GIVEN TASK: Pick out each line below that contains the word "Select" and copy those lines in full.
[begin DATA ENTRIES]
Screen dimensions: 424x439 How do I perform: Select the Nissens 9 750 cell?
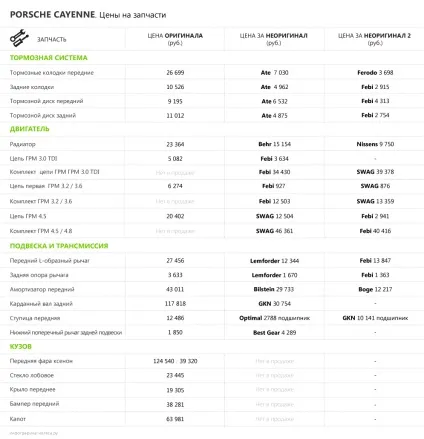[375, 144]
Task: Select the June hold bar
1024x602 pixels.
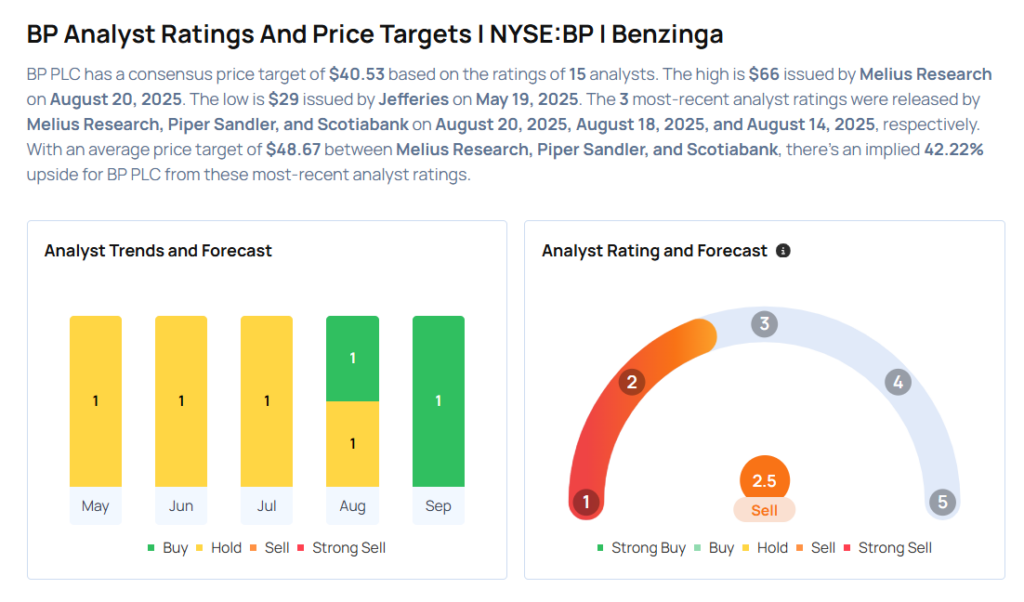Action: [x=181, y=401]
[end DATA ENTRIES]
RESULT OF THE EXERCISE:
Screen dimensions: 424x439 How do I perform: Select the Nissens 9 750 cell?
Task: Select the June hold bar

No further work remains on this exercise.